Yasu se tut, mais cela ne l'empêcha en rien de la suivre jusqu'à la cuisine et venir s'asseoir à la table en l'observant faire les choses, à son rythme, dans le silence le plus parfait. Seul le bruit de tasse entrechoqué et de cuisine se faisait entendre. Ni l'un, ni l'autre n'osait parler. Yasu encore moins qu'elle. Elle qui s'en voulait de s'être si soudainement montrer un peu abrupte à son égard. Le dire plus gentiment n'aurait pas été de refus. Mais elle était assez fatiguée pour l'heure, et elle n'aurait pas put faire mieux, sincèrement.
Les prochains mots ne furent prononcer qu'une éternité plus tard, quand Seiko les eût tout deux servi en thé et qu'elle fut assise à la table face à lui, les mains sur son bol chaud.
«Ca te dérange si je fume ?
-Fumes, je t'en pris.
-Merci.»
Se disant, Yasu se sortie immédiatement une cigarette qu'il alluma dans la lancée. Il avisa le cendrier qui était posé là, sur la table, et s'en accapara presque aussitôt.

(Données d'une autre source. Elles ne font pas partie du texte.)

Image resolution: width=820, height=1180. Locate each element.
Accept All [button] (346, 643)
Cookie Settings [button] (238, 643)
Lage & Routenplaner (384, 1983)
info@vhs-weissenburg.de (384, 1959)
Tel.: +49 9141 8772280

«Tu en veux une, au faite ?
-Oh heu… Oui. Pourquoi pas.»
Le chanteur lui en sortie une qu'il alluma, avant de la tendre à la jeune aveugle qui s'en saisit avec méfiance, faisant bien attention de ne pas se brûler avec.
Au cas où cela ne s'était pas encore remarqué, le chanteur tentait désespérément de renouer le dialogue, là où ils l'avaient perdu. Et bien vite, il comprit que Seiko ne lui féliciterait certainement pas la tâche. Pas tellement parce qu'elle ne le voulait pas, mais parce qu'elle ne savait pas comment, en réalité. Mais pourtant, il ne fallut pas longtemps à l'Acid Black Cherry pour comprendre par où il se devait de commencer :
«Je crois que je te dois des excuses, Seiko-chan…»
Bêtement, ladite Seiko releva la tête, en posant ses yeux clairs sur lui sans le faire exprès. Elle essaya d'analyser pourquoi, soudainement, il demandait son pardon. Bien vite, il entreprit de lui expliquer percevant l'incompréhension chez la demoiselle.
«Je me suis mal exprimé tout à l'heure. Je n'avais pas envie de te déranger alors j'ai voulu insister pour le faire. Et tu as sans doute du croire… Que je te penser incapable de faire dans ta situation. C'était une erreur de ma part, j'en conviens. Ce n'est pas comme si tu étais totalement infirme et que tu ne pouvais strictement plus bouger. Tu es capable de faire des choses de toi-même comme avant. Cela prend certes plus de temps, mais tu y arrives. C'est beaucoup de progrès par rapport à quand je t'ai connu, où tu ne pouvais même pas marcher seule dans ta chambre, parce que tu avais peur et parce que tu ne le pouvais tout simplement pas.
-Si tu t'excuses, alors moi aussi.
-Tu n'as aucune raison de t'excuser. C'était mérité, même si on s'est mal compris.
-Bien sûr que si, j'aurais put te le dire avec deux tons en-dessous. Tu ne me voulais aucun mal, juste bien faire. Et j'ai réagit impulsivement et comme une idiote. Désolée.
-Dans ce cas on a qu'à dire qu'on est sur un pied d'égalité.»